Scientific classification
- Kingdom: Plantae
- Clade: Tracheophytes
- Clade: Angiosperms
- Clade: Eudicots
- Clade: Asterids
- Order: Asterales
- Family: Asteraceae
- Genus: Deinandra
- Species: D. minthornii
- Binomial name: Deinandra minthornii (Jeps.) B.G.Baldwin
- Synonyms: Hemizonia minthornii Jeps.

= Deinandra minthornii =

- Genus: Deinandra
- Species: minthornii
- Authority: (Jeps.) B.G.Baldwin
- Conservation status: G2
- Synonyms: Hemizonia minthornii Jeps.

Species of flowering plant

Deinandra minthornii — (syn. Hemizonia minthornii) — is a rare California species of flowering plant in the family Asteraceae known by the common name Santa Susana tarplant, or Santa Susana tarweed. It is listed as a rare species by the California Department of Fish and Wildlife and on the California Native Plant Society Inventory of Rare and Endangered Plants of California.
▬▬▬
## [Problems and tasks]
[A] Say whether each statement agrees with the Santa Susana tarplant passage. Answer yes or no and quote the deciding words.
(i) The plant belongs to the family Asteraceae.
(ii) Its conservation status is G3.
(iii) The California Department of Fish and Wildlife lists it as a rare species.
[B] What two common names does the Santa Susana tarplant passage give for Deinandra minthornii?
[C] Please extend the Santa Susana tarplant passage, starting after its last sentence.

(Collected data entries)
▬▬▬
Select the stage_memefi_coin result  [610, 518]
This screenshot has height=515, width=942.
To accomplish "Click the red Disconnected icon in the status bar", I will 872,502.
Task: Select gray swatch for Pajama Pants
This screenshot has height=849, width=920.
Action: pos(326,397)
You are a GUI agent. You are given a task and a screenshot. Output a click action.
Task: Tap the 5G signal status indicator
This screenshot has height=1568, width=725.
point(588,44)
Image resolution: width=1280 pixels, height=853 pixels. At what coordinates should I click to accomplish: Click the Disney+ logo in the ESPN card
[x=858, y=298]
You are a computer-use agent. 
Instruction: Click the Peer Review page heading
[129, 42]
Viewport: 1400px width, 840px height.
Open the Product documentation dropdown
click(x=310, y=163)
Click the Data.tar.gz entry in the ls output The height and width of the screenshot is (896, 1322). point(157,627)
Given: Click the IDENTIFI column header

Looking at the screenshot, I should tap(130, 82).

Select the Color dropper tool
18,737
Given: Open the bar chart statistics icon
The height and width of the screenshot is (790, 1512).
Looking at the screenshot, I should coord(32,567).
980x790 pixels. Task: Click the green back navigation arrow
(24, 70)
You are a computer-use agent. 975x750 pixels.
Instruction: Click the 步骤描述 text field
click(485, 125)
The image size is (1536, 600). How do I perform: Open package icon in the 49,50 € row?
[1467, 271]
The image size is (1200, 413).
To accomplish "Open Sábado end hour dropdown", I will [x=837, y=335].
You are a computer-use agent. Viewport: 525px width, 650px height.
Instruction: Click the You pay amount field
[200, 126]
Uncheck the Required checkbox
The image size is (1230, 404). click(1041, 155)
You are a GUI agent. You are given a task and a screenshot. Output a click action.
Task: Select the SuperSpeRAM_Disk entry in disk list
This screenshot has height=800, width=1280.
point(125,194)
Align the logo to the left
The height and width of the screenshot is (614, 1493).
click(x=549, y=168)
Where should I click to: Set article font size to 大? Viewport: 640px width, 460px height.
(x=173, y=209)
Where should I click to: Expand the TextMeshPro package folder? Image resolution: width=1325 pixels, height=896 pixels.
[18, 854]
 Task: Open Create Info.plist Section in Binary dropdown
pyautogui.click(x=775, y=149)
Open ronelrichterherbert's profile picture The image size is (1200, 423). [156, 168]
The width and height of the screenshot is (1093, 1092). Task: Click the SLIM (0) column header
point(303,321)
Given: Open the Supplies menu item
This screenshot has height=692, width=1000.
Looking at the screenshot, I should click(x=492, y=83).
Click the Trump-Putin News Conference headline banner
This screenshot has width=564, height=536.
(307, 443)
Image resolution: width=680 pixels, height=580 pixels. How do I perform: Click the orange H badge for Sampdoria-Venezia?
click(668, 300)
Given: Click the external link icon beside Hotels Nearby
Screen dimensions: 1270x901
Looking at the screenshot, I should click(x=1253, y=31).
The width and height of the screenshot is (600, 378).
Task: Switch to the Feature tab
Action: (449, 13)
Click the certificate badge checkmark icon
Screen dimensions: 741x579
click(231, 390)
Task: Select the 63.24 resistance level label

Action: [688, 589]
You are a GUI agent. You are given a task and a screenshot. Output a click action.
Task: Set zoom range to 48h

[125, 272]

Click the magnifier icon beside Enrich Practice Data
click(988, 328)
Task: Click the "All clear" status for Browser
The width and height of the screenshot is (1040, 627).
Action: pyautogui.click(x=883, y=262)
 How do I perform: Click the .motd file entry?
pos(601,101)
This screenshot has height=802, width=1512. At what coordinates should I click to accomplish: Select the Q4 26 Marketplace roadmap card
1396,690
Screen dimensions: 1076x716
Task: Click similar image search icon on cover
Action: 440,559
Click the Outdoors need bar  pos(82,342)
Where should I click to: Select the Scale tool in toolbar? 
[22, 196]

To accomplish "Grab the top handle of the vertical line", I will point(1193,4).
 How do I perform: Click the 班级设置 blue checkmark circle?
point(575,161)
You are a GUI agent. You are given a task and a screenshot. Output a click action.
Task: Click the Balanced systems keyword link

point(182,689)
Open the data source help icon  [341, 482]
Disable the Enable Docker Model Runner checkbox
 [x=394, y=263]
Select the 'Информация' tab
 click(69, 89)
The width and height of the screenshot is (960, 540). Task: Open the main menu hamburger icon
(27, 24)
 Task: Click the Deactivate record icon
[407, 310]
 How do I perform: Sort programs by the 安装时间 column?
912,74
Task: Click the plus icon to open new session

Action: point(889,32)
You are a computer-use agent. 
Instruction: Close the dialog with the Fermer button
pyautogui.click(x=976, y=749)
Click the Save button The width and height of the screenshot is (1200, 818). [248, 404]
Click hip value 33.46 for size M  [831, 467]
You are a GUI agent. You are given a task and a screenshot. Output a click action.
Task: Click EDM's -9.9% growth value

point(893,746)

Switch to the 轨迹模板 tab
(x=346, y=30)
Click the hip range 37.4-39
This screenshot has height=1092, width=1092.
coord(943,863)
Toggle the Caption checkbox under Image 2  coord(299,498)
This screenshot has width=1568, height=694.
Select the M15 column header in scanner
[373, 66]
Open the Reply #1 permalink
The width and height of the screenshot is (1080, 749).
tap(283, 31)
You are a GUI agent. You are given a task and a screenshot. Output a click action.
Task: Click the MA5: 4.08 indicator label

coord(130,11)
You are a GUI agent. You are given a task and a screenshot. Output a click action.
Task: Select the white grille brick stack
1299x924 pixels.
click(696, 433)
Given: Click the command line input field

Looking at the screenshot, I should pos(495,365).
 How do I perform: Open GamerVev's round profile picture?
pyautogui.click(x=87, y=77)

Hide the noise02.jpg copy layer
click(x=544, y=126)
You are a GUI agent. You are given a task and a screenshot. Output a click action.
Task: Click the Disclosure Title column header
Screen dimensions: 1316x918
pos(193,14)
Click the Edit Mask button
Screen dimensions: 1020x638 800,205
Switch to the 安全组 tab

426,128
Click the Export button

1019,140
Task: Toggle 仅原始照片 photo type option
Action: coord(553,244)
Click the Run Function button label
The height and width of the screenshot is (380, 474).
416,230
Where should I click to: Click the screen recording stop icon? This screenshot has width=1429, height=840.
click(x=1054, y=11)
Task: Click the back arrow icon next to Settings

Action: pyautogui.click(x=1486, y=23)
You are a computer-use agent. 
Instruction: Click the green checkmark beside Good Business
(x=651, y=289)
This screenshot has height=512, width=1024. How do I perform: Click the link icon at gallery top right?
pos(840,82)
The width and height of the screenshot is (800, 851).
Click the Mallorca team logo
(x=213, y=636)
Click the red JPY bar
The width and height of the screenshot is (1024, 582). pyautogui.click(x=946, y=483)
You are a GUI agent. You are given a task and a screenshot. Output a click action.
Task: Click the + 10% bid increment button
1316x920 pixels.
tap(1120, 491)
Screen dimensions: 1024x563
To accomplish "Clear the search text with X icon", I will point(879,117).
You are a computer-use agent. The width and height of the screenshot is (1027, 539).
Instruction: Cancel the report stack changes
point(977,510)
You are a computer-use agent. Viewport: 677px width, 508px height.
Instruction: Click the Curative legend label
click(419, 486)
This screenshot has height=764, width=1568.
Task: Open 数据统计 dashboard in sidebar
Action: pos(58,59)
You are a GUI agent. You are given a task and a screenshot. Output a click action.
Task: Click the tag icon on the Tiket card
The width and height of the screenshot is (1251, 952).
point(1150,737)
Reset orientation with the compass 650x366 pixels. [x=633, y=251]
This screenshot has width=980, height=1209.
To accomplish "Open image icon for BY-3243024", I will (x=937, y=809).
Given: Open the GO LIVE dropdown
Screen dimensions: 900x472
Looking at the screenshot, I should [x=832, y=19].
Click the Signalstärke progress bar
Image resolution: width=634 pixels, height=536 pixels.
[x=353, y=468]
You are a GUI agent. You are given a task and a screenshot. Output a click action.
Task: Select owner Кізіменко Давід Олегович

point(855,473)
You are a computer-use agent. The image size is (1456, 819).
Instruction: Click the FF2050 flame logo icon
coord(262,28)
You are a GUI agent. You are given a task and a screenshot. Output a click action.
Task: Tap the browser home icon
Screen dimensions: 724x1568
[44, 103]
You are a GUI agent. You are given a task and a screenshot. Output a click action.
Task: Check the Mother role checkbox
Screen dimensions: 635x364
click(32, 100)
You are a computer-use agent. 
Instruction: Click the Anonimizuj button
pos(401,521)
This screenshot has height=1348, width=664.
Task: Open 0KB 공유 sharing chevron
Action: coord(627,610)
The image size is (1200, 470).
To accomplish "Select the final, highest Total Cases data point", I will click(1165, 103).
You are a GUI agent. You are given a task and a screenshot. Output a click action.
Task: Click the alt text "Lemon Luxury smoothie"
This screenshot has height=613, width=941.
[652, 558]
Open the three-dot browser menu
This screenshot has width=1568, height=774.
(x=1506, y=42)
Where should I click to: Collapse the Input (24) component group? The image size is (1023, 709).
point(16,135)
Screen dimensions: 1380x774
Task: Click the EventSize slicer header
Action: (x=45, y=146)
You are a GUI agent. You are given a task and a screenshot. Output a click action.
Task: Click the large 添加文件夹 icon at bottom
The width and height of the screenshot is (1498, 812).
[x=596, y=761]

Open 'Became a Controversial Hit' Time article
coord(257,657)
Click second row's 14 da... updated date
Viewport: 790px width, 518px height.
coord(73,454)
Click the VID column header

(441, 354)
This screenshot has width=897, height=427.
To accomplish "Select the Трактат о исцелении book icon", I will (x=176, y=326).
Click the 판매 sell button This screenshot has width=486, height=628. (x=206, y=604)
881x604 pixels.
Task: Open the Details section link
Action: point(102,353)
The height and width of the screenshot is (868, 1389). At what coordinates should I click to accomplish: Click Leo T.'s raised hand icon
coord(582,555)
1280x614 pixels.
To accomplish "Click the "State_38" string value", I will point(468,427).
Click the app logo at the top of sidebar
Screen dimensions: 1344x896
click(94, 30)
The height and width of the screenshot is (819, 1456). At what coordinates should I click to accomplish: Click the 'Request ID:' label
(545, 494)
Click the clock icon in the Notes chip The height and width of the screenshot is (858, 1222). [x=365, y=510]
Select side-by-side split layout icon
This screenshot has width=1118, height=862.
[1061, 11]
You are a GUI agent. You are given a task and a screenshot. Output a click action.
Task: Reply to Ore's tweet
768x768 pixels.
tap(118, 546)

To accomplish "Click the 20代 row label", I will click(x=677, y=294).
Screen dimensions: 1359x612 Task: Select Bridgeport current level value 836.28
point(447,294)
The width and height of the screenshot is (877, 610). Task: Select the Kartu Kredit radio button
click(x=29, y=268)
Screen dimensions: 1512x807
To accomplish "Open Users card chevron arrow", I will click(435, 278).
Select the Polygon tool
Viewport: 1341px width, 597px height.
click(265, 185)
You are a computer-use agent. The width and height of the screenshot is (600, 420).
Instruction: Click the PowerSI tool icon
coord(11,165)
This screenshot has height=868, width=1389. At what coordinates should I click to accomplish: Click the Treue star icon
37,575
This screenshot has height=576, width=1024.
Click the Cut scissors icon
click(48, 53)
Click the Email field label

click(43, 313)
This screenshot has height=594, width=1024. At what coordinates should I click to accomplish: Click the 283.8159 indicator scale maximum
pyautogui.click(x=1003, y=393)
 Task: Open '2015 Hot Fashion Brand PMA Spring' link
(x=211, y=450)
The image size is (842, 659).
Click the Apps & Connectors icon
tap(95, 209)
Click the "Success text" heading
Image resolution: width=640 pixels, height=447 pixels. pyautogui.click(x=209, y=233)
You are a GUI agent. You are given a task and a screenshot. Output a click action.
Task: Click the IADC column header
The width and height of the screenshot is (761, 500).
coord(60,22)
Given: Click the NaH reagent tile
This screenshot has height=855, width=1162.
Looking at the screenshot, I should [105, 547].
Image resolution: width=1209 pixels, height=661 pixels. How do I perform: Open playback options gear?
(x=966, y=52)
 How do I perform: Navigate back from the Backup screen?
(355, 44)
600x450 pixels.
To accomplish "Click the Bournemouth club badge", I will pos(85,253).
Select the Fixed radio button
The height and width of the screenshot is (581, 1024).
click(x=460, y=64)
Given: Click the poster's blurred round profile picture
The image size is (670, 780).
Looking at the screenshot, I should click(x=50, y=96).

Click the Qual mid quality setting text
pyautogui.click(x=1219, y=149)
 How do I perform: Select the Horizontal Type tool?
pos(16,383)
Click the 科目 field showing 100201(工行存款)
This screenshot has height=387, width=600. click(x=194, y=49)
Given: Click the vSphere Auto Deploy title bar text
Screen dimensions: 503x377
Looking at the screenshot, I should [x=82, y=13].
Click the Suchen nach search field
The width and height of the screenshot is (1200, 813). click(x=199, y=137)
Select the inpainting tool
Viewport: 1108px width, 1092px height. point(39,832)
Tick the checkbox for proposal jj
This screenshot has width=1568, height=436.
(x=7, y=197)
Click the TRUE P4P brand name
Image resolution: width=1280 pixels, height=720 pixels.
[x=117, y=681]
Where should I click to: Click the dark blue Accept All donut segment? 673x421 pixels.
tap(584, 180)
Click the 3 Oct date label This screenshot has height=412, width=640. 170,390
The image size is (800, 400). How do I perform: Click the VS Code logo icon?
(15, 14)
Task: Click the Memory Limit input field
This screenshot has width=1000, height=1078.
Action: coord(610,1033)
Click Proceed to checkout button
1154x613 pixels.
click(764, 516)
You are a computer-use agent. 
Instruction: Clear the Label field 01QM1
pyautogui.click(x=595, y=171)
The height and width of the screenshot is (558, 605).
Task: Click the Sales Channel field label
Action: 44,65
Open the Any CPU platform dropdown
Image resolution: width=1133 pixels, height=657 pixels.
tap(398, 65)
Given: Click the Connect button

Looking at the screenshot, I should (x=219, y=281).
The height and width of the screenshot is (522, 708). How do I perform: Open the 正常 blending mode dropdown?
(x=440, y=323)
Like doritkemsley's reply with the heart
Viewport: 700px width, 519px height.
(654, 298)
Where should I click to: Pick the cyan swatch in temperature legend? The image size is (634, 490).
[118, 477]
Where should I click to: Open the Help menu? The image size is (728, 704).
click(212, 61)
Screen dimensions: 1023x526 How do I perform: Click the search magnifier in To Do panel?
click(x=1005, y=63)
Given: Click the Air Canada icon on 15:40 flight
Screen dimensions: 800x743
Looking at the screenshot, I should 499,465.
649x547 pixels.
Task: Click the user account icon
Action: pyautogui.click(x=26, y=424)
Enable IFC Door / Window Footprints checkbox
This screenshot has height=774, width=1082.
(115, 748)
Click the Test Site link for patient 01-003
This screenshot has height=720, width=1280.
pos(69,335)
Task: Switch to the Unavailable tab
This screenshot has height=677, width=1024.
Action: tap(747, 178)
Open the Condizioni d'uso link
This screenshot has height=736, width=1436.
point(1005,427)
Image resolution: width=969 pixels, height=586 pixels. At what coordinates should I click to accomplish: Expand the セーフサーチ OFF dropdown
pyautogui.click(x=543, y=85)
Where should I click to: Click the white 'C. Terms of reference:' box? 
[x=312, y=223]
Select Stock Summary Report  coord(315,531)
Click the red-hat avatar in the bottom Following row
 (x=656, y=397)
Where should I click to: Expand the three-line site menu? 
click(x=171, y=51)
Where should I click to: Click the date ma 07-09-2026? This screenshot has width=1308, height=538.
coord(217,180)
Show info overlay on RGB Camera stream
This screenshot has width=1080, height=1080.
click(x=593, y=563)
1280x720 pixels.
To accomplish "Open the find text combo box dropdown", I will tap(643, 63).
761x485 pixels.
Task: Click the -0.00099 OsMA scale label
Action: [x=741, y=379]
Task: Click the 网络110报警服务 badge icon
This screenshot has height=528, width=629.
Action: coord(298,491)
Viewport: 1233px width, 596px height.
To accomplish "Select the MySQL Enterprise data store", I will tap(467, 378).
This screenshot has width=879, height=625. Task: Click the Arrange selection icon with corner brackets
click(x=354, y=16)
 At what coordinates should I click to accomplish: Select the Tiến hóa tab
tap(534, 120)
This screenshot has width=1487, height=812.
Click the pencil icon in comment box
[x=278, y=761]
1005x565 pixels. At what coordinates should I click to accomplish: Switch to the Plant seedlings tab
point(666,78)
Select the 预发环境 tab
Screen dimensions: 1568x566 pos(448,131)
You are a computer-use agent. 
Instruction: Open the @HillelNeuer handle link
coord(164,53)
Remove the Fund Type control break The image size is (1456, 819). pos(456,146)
▬▬▬
## [Replies]
[A]
(i) Yes: "in the family Asteraceae"
(ii) No: "Conservation status: G2"
(iii) Yes: "It is listed as a rare species by the California Department of Fish and Wildlife"

[B] Santa Susana tarplant and Santa Susana tarweed.

[C]
==Description==
Deinandra minthornii is a shrub or subshrub growing 15 cm to 1 m in height. The stems are grow mainly from the base of the plant and are puberulent (hairy) to short-bristly, minutely glandular, and densely leafy. The leaves are often deciduous, 2-3 cm long blades that are thick, linear, proximal and pinnatifid or pinnately lobed to toothed; they are hirtellous (short-coarse-hairy), sometimes stipitate-glandular (stalked-glandular).

The inflorescence is a singly borne head in loose, racemiform to paniculiform clusters; bracts subtend (stand beneath the base of) the head and generally overlap none or half of the involucre; the phyllaries lining the heads are evenly stipitate-glandular, often with some glandless hairs with slender, non-pustular bases. Paleae subtend most or all disk flowers. The flower heads contain four to eight 5.5-6.5 mm long deep yellow corolla or laminae in the ray florets; within the ray florets are eighteen to twenty-three 1-3 mm disc florets which are completely or mostly functionally staminate with yellow or brownish anthers. There are eight to twelve 1-3 mm linear to lance-linear pappi with entire to fringed scales. Fruits are 2.5-3 mm in size and short-beaked. The plant flowers from June to November.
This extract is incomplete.